IndiGo also recorded one of the highest cancellation rates last month, behind new entrant Air Carnival, regional carrier TrueJet and competitor GoAir. IndiGo could not operate as much as 1.46% of its total flights in November.

"There has been a sharp decline in OTP for IndiGo to 72.4% (in November), lowest in more than last two years. While this could be due to fog related disruptions in the winter, with even higher capacity addition planned during the remainder of FY17, the on time performance could remain under pressure for IndiGo and will be keenly watched," ICICI Securities said in a report.

IndiGo continued to dominate the domestic market having flown 37.73 lakh passengers last month while its market share touched 42.1% during the same period.

The airline has a fleet of 125 planes, which it plans to increase to 136 by March. Budget carrier SpiceJet recorded yet another high Passenger Load Factor (PLF) of 92.5% in November, while reporting best OTP for the third consecutive month.

PLF is a measure of how much of an airline's passenger carrying capacity is used or average percentage of seats filled in an aircraft.

Staying with high growth trajectory, domestic air traffic surged a little over 22% to 89.66 lakh passengers last month as low fares coupled with introduction of new routes and services in the winter schedule helped local carriers fly more passengers.
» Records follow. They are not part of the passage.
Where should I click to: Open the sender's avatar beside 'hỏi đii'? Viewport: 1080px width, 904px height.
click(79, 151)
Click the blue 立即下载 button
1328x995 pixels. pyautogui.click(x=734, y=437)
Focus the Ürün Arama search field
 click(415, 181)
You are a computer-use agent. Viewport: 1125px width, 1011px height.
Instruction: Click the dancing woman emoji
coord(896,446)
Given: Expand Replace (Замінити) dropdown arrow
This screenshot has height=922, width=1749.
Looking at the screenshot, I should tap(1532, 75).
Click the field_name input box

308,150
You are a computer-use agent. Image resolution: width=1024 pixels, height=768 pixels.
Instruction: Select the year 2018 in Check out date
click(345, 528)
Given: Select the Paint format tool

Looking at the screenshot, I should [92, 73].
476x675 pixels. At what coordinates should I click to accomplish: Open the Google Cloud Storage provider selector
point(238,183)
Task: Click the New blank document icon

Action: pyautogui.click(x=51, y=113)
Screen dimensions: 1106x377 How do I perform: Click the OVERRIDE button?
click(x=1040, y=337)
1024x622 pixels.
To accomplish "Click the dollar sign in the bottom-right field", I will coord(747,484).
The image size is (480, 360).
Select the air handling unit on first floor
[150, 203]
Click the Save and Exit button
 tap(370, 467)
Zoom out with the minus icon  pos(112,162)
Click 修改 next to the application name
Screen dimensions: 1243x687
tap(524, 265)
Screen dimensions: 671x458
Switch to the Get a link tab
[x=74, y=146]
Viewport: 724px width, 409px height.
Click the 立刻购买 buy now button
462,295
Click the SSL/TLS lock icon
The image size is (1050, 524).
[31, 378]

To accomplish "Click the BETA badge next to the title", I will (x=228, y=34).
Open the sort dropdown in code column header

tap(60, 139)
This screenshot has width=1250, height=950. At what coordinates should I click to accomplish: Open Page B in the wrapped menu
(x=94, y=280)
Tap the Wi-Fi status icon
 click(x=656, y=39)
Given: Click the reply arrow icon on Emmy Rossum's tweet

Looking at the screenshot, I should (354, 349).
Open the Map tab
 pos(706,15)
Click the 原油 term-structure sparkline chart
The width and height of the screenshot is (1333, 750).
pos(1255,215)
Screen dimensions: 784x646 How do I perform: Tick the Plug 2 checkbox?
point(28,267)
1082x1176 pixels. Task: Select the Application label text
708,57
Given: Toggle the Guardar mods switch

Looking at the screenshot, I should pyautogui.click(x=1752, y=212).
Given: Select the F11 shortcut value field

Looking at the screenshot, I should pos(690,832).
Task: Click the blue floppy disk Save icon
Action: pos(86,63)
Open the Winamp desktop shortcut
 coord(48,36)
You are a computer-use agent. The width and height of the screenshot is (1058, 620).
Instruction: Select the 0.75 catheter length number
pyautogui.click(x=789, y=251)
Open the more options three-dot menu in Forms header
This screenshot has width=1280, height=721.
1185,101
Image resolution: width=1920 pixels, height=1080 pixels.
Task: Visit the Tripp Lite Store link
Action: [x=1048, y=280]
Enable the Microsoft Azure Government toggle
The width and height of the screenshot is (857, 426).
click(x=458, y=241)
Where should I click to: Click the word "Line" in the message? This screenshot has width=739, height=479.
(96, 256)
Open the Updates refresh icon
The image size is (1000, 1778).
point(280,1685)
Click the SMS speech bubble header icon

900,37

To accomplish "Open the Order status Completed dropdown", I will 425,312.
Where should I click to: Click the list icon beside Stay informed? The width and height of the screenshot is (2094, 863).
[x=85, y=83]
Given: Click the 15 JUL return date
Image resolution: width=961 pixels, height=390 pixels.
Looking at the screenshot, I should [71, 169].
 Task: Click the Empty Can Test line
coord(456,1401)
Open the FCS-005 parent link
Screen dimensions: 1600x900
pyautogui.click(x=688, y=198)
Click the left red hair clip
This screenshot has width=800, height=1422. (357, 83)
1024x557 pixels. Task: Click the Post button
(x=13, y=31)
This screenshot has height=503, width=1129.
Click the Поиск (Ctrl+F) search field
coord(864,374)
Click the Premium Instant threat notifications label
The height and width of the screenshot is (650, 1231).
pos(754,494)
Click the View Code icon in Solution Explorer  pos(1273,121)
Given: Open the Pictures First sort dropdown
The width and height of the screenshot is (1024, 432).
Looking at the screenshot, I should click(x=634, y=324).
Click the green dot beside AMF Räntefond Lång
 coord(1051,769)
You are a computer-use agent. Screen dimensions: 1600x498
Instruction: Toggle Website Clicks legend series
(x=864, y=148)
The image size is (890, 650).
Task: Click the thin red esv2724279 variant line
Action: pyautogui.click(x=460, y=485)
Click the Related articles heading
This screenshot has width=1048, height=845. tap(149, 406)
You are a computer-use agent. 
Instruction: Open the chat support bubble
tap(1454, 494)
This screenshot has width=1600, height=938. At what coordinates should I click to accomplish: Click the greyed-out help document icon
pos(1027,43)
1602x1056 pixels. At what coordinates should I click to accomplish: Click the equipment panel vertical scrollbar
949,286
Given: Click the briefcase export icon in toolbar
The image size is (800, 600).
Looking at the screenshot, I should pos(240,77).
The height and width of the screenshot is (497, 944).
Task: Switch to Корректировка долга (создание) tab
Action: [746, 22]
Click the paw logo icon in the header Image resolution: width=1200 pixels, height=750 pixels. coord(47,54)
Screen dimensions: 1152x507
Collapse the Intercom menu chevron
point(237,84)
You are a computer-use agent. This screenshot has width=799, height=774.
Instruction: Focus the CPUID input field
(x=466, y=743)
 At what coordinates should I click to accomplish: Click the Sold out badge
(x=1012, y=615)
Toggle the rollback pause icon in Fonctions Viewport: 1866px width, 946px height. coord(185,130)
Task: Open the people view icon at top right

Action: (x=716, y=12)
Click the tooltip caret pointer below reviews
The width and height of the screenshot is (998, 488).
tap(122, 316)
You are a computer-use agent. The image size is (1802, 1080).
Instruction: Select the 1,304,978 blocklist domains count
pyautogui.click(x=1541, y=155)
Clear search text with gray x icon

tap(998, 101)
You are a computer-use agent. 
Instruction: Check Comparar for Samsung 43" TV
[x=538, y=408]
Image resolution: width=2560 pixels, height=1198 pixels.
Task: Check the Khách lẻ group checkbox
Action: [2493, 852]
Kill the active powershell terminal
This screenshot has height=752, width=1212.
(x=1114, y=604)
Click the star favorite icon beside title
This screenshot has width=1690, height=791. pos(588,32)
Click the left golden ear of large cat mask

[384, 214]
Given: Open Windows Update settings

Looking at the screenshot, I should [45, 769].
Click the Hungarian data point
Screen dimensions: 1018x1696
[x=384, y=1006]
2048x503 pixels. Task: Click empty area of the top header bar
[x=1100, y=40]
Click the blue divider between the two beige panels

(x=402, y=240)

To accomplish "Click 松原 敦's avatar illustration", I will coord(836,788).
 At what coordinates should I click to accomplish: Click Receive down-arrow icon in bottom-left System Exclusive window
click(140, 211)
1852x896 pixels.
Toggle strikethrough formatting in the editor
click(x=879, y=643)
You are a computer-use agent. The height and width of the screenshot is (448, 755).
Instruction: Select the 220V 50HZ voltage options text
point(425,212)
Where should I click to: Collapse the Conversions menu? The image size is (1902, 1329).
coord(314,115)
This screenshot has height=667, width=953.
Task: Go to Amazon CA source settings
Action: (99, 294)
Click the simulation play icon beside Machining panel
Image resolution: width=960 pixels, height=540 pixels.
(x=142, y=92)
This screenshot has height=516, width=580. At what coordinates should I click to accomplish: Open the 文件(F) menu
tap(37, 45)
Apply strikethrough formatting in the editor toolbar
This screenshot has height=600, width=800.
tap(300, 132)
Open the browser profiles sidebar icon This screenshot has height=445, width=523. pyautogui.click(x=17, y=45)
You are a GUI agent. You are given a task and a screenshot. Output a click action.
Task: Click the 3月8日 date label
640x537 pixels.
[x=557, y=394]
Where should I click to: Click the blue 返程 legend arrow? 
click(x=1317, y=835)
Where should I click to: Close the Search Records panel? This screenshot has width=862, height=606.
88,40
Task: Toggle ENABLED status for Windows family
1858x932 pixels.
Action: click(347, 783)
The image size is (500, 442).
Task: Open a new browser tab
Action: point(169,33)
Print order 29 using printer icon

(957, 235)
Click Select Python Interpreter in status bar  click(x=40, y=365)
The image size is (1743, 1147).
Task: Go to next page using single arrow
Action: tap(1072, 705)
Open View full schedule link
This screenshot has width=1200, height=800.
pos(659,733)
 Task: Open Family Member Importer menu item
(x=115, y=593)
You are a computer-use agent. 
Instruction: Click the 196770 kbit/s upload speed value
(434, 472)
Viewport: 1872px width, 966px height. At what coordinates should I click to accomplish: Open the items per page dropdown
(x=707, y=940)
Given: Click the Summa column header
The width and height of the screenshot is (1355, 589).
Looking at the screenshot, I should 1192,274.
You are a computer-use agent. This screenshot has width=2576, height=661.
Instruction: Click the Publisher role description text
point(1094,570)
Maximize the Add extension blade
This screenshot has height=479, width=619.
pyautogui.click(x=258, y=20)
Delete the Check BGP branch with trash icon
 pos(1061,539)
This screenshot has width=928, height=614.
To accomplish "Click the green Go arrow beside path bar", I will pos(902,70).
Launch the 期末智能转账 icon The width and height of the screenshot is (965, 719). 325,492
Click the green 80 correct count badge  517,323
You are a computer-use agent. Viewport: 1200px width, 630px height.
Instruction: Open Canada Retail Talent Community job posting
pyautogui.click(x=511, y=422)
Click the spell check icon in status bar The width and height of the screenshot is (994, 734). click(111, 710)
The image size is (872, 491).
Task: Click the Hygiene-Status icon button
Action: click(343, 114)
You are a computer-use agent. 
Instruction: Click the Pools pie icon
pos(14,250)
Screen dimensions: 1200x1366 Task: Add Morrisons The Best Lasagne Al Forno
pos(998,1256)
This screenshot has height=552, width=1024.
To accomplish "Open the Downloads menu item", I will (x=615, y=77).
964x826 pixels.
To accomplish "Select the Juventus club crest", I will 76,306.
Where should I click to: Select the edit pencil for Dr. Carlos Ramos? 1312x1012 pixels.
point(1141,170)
All Indian airlines together had transported a total of 73.22 lakh passengers in November 2015. The trajectory of Indian aviation has remained largely on the same course of higher traffic, higher PLFs with weaker yields in 2016-17 thus far, the report said.

Starting third quarter, it said, there has been significant improvement in PLFs by the market leader IndiGo relative to other airlines which would put pressure on the competition.

"We believe that without major plans of near term capacity addition and already high passenger growth, sustaining lower yields will start to lose marginal benefits from here on for most of the airlines except IndiGo, further exacerbated by rising crude prices," the report said.

IndiGo possesses the lever of volume addition unlike others which can insulate some of its earnings even under lower fares/higher crude prices, ICICI Securities said.

Higher PLFs can provide additional safeguard to the earnings of IndiGo through increase in topline as well as margins, it added.

According to the report, for five consecutive months now, passenger growth has been significantly higher than the capacity growth, which "augurs favourable supply demand dynamics for the industry".